As palavras ecoaram no silêncio da praia, ganhando um peso indevido. Clara sentiu um arrepio. "Ricardo, nós já estamos quase no altar. Não acha que deveríamos… conversar mais sobre nós? Sobre o que realmente queremos?"

Ele franziu a testa levemente, como se ela tivesse dito algo incoerente. "Clara, querida, nós já conversamos tudo. Temos uma vida em comum fantástica pela frente. Uma família, viagens, sucesso… O que mais você poderia querer?"

O que ela queria? A simplicidade de um dia sem planos, a emoção de um encontro inesperado, a liberdade de ser quem ela era, sem máscaras. Mas como explicar isso para Ricardo, que via a vida como um plano de negócios a ser otimizado?

"Não sei, Ricardo. Às vezes, sinto que estamos seguindo um roteiro que não escrevemos juntas", disse ela, a voz um sussurro.

Ricardo a puxou para mais perto, seus olhos azuis frios fixos nos dela. "Clara, meu amor, não complique as coisas. Você está ansiosa com o casamento, é normal. Mas tudo ficará bem. Confie em mim."

Confiar. Era isso que ela deveria fazer. Mas a confiança de Clara se esvaía como a espuma das ondas.

Enquanto Ricardo falava sobre os detalhes da reunião, Clara olhava para a imensidão azul do mar, para os surfistas que deslizam nas ondas com uma leveza que ela invejava. E de repente, um pensamento a atingiu com a força de um raio: e se ela apenas… corresse?
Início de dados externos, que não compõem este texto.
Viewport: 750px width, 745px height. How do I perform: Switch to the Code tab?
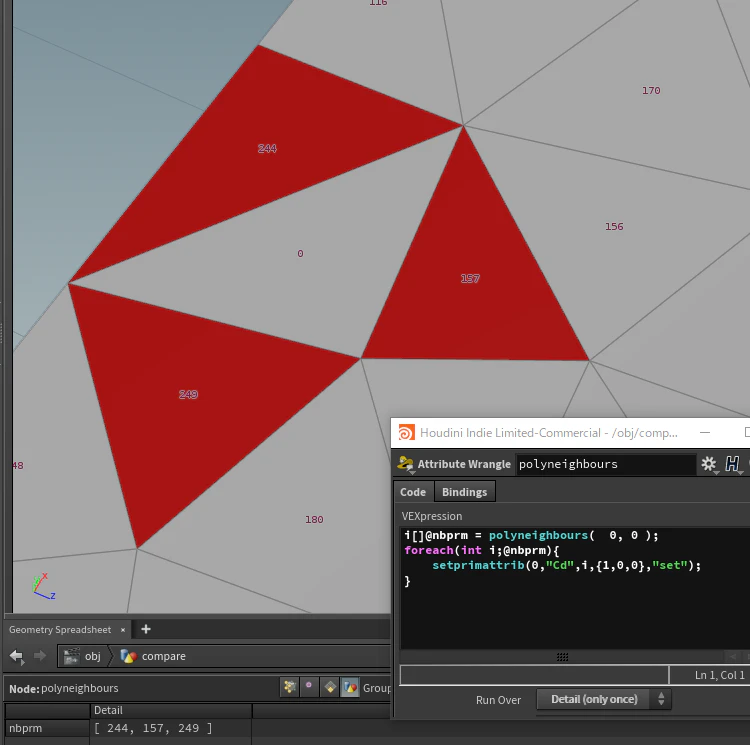pos(413,492)
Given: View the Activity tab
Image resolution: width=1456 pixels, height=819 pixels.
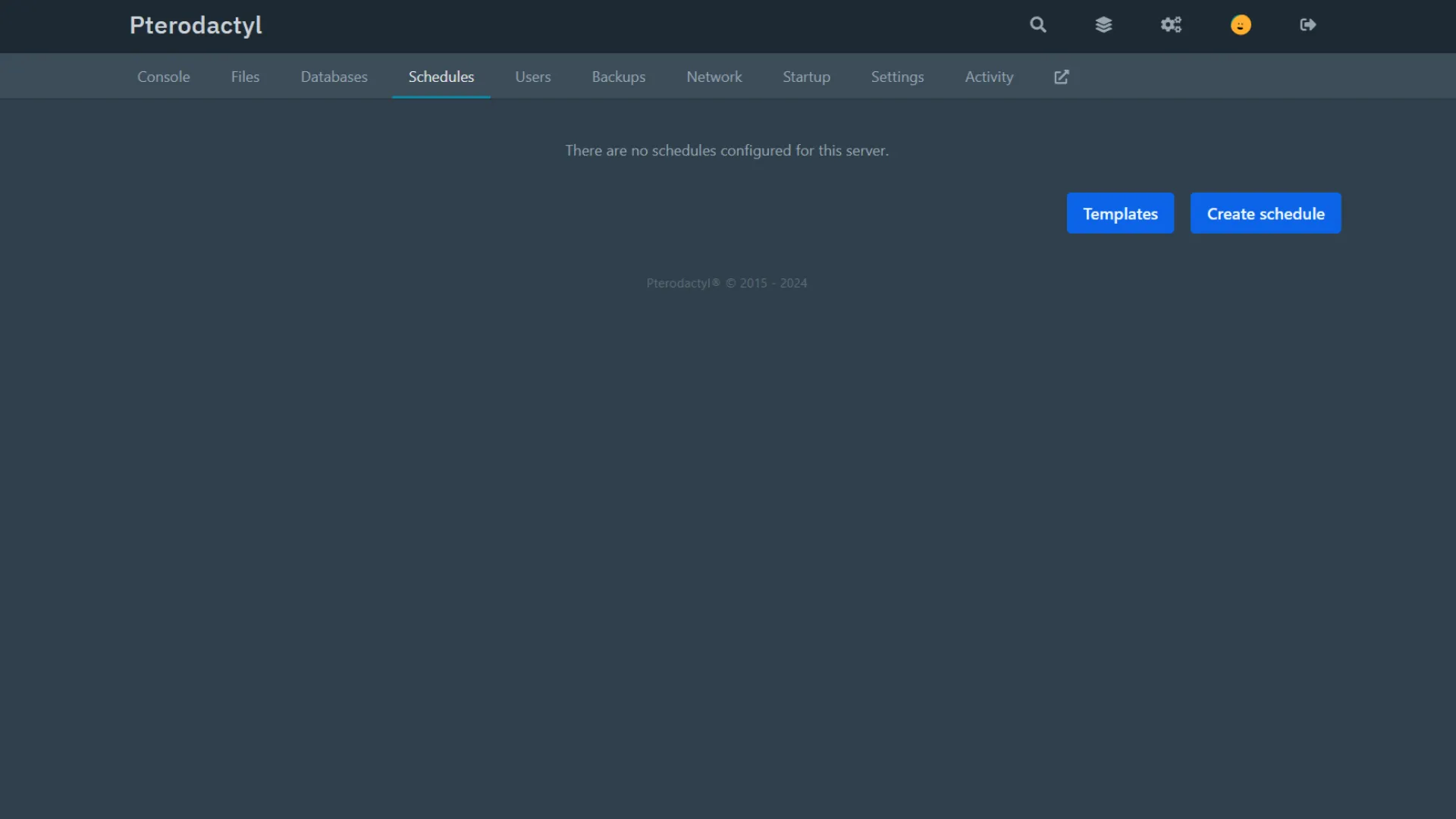Looking at the screenshot, I should 989,77.
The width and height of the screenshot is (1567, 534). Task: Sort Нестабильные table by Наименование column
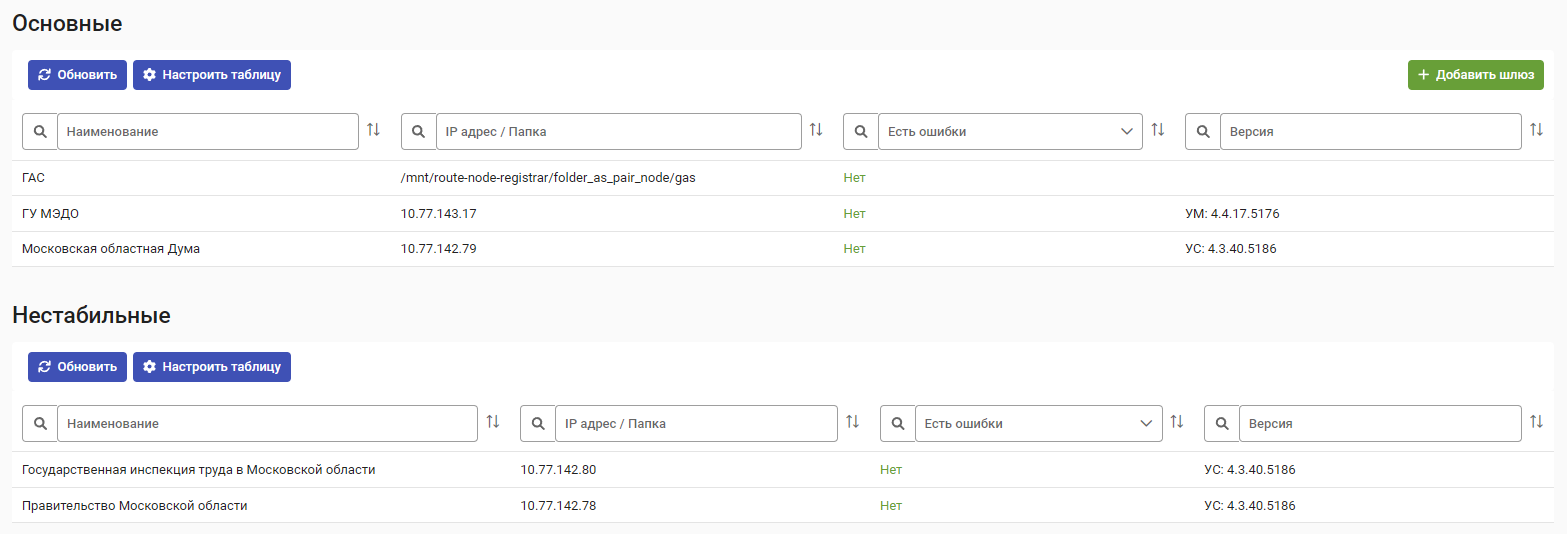pos(493,422)
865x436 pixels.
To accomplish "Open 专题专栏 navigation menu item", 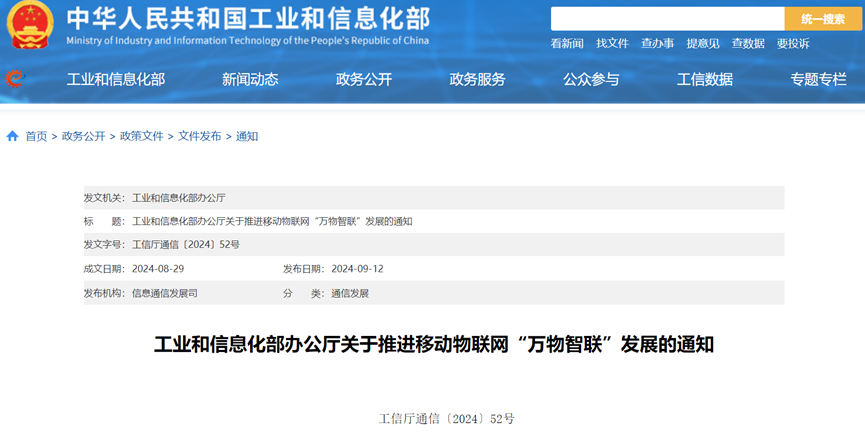I will (x=818, y=80).
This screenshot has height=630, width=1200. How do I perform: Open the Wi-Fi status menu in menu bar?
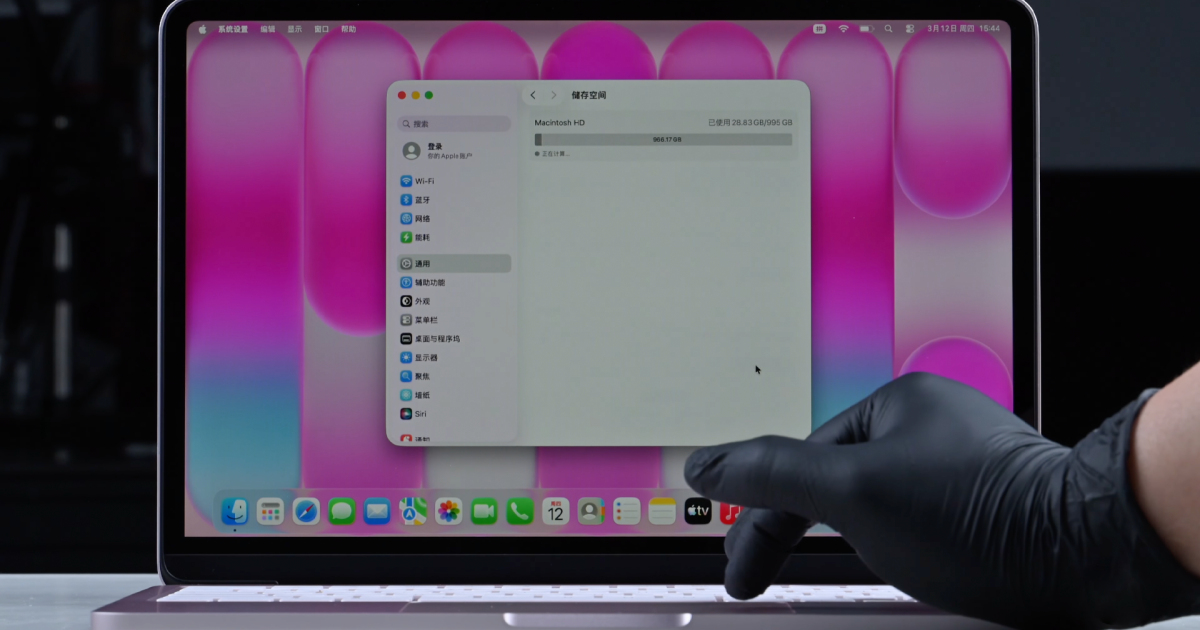[x=843, y=29]
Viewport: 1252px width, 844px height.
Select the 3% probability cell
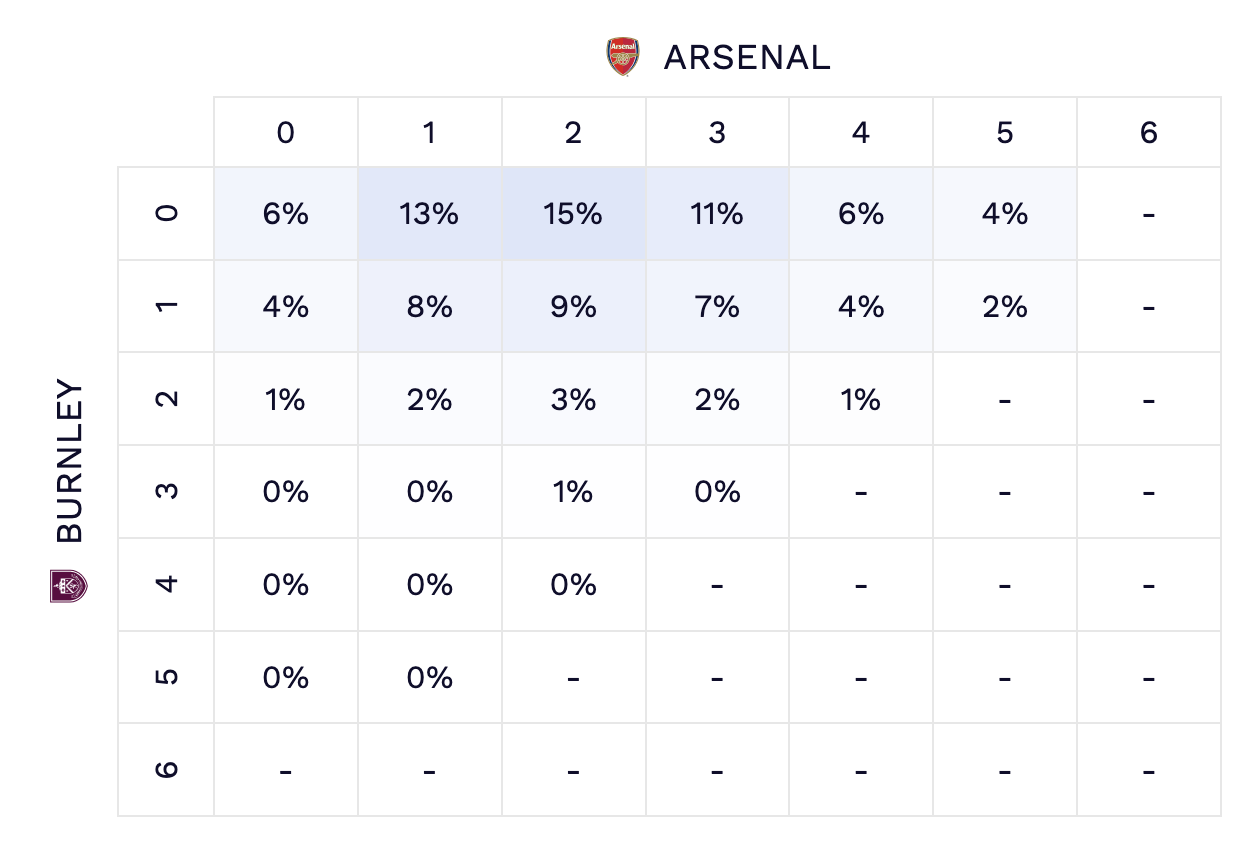[573, 399]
Corresse para longe de tudo aquilo, para um lugar onde pudesse se reencontrar.

Um grupo de turistas tirava fotos, crianças corriam com balões coloridos, e um vendedor ambulante oferecia biscoitos com sua voz animada. A vida pulsava ao redor, cheia de espontaneidade, de momentos que não precisavam de um plano para serem vividos.

"Preciso ir, Clara. Me mande uma mensagem quando sair do seu treino. Nos vemos no almoço." Ricardo lhe deu um beijo rápido na testa e partiu, deixando um rastro de perfume caro e uma sensação de vazio.

Clara ficou ali, sentindo o sol esquentar sua pele, o vento bagunçar seus cabelos. Ela olhou para a bolsa que estava ao seu lado. Dentro, sua roupa de ginástica, um livro e sua carteira. Tudo que ela precisava para sumir por um tempo.

Uma decisão repentina, impulsiva, tomou conta dela. Era loucura. Era insensato. Mas era a única coisa que parecia fazer sentido naquele momento. Ela pegou a bolsa, sentindo o peso dos seus pertences como um convite à liberdade.

Olhou uma última vez para o apartamento luxuoso onde morava, para o caminho que a levava de volta à sua vida planejada. E então, sem hesitar, virou-se para o outro lado.

"Com licença", disse ela a um homem que passava, indicando a direção da rodoviária. "Onde fica a rodoviária mais próxima?"

O homem, um senhor sorridente, apontou. "Ali adiante, minha filha. Siga reto e vire à direita na segunda rua."

Clara agradeceu com um sorriso que não alcançava os olhos, mas que era genuíno na sua determinação. Ela começou a andar, cada passo a afastando de Ricardo, do casamento, da vida que não era sua. O coração batia acelerado, uma mistura de pânico e euforia.

Ela não sabia para onde estava indo, nem o que faria quando chegasse lá. Mas sabia que estava finalmente fazendo algo por si mesma. O vento batia em seu rosto, trazendo consigo o cheiro do mar e a promessa de um novo começo. E naquele momento, sob o sol generoso do Rio de Janeiro, Clara sentiu uma leveza que não sentia há anos. Ela estava correndo, sim, mas não fugindo. Estava correndo em direção a si mesma. A orla de Copacabana foi ficando para trás, um cenário de beleza estonteante que ela deixava para trás, levando consigo apenas a brisa do mar e a esperança de um destino incerto. O que ela não sabia era que essa fuga a levaria para um encontro que mudaria o curso de sua vida, um encontro tão inesperado quanto o próprio destino. E tudo começou com um simples desejo de respirar o ar puro, longe das amarras de um futuro pré-determinado.